+++ PASSAGE +++

Strengthened by the apparent rallying of both Left and Right around the Five Year Plan, free of any open opposition, and undisputed master of the machine, the "genial secretary," as he was ironically called, could, in future, do as he liked. Of the Bolshevik Old Guard, some of whom were dead, some politically moribund, shackled and discredited, he alone remained amid the "nonentities" that he had jeered at in front of Bukharin. He did not fail to take advantage of an opportunity which presented itself to strengthen his authority over the G.P.U., which had become contaminated by opportunism at the top. Terrified of returning to Russia, the Soviet functionaries abroad preferred emigration, and a scandal broke out in Paris when the First Counsellor at the Embassy, terrified by a superintendent from Moscow, climbed over a wall in order to get away. Stalin profited by this to accuse the G.P.U. of lack of vigilance; he replaced Trilisser, a Rightist, by Messing, and reorganised the board of control. As first assistant alongside Menzhinsky, the irremovable President, he retained Yagoda, whose sympathies with the Right had not been lasting. Feeling this instrument to be reliable for the future, he accelerated industrialisation in the towns and collectivisation in the country, he spurred on the Party and, in particular, the Young Communists, which speeded up the inexorable wheels of the bureaucratic and police machine. Everything for the Plan and by the Plan: the entire life of the Russian people could thus be summed up from 1929, "the year of the great turn."

Adopting this proud title, Stalin waited only five months after the adoption of the piatiletka before announcing victory. In an economico-military speech of untranslatable bombast, in which the ritual refrain "Lenin said" frequently occurred, he announced "a great turn on all fronts of socialist construction ... under the banner of a stern socialist offensive against all capitalist elements." In a paroxysm of "corn-lies" and "corn-boasts" he announced that all levels set by the plan had been reached and passed, except perhaps the formation of cadres of "red technicians," but that the Party only had to make up its mind, in order to "attack the problem of cadres and carry this fortress at whatever cost." ... He stated that investments in industry had increased in one year from 1,600 million roubles to 3,400, without revealing how this had been done, or why the Left had once been guilty of an unforgivable crime in proposing an annual subsidy of from 500 to 1,000 millions. He enumerated a list of extraordinary successes and final conquests, of "formidable progress" and "increased rhythm," and mocked at the bankrupt Right, to whom he had recently publicly sworn "solidarity to the end." But for "unprecedented success" there was nothing to equal agricultural collectivisation, despite "the desperate resistance of all the forces of darkness, from kulaks and priests, to Philistines and opportunists of the Right." Entire villages, cantons, districts, even regions had joined the kolkhoz, it appeared, but Stalin made no mention of the implacable pressure on them, beyond a brief reference to the "workers' brigades, disseminated by tens and hundreds throughout the principal districts of our country," and whose task, not yet fully understood, was already beginning to resemble the "dragonnades" of the Camisard war. He expatiated on the collectivisation of millions of hectares and the number of quintals harvested, emphasising the importance of tractors in the future. "We are going full steam ahead towards socialism through industrialisation, leaving our century old 'racial' backwardness behind. We are becoming a land of metals, a land of automobiles, a land of tractors, and when we set the U.S.S.R. on an automobile and the mujik on a tractor, let the noble capitalists, so proud of their 'civilisation,' attempt to catch us up. We shall see then which countries can be 'labelled' as backward, and which as advanced."

+++

-- DIRECTIVE 1 --
In the passage on Stalin and the Five Year Plan, who replaced Trilisser at the G.P.U.?
-- DIRECTIVE 2 --
Pick up the passage on Stalin and the Five Year Plan after its final sentence and carry it on.

+++ DATA RECORDS +++

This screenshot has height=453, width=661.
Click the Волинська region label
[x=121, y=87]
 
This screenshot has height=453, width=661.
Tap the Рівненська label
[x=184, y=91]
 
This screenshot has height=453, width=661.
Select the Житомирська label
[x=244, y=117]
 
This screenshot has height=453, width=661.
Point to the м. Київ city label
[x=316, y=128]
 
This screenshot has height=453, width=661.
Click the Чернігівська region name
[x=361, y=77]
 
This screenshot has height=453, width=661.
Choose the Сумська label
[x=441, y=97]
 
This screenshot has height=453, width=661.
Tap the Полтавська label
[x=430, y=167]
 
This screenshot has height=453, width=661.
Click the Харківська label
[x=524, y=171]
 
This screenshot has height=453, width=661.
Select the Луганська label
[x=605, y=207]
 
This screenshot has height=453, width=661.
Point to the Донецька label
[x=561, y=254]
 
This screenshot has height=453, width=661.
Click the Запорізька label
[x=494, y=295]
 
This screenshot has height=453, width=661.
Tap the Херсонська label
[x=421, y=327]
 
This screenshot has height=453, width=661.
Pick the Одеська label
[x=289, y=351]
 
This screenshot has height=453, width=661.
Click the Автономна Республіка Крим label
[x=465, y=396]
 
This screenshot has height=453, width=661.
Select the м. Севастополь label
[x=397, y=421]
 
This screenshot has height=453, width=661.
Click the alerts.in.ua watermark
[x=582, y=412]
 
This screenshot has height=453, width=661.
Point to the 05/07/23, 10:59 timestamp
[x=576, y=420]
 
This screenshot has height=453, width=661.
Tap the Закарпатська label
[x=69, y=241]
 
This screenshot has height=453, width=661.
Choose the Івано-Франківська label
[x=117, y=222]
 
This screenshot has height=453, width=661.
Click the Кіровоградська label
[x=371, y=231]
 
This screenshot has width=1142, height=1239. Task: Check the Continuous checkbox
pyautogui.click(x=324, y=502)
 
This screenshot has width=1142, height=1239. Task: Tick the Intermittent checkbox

+++

-- TASK ANSWER 1 --
Messing

-- TASK ANSWER 2 --
These elephantine boastings, in which ignorance and presumption, complicated by nationalism, were mingled, merit comparison with the vain words of Peter the Great: "Let us hope that in a few years we can humiliate the neighbouring countries." ... One trait which persists through the centuries is the disdain which Russia, Tsarist or Soviet, affects for the west, whose civilisation she copies, paying the teachers highly, without ever succeeding in catching up with or outstripping anyone. Peter is said to have made the impudent assertion: "We need Europe for a few dozen years, after that we will turn our backs on her." Stalin was content to reduce the period to five years, then to four, and his courtiers exaggerated even further. General Brussilov was thinking less of this aspect of things than of parallels with important personages, when he wrote in his Memoirs: "Many of these historical characters who are thought of as great men were Bolshevik in their methods of government and action: Ivan the Terrible, Peter the Great, Pugachev." It is worth noting that Lenin had anticipated Gorky, Brussilov and many others, in drawing a somewhat damaging parallel between Peter and himself. "If the revolution in Germany does not come quickly, we must apprentice ourselves to the school of German State capitalism, imitate as closely as we can, not sparing dictatorial action to make this imitation even more rapid than Peter's forcing the imitation of the west on barbarous Russia, not shrinking from barbarous methods to fight barbarism." But Lenin thought it necessary to cut out the phrase referring to the cruel, torturing Tsar, who assassinated his own son, when he quoted his own remark three years later. Stalin, devoid of any socialist humanity, seems to have followed particularly the advice to make use of barbarous methods, one of those imprudent phrases which "the old man" must have regretted leaving for his narrow-minded disciples, who were unable to understand the spirit of it. No doubt the aphorism comes from a reminiscence of Engels, from whom Lenin borrowed so much: "Humanity, descended from animality, has needed to use barbarous, almost animal, methods in order to escape from barbarism"—a retrospective view in which one finds not the slightest suggestion for future conduct.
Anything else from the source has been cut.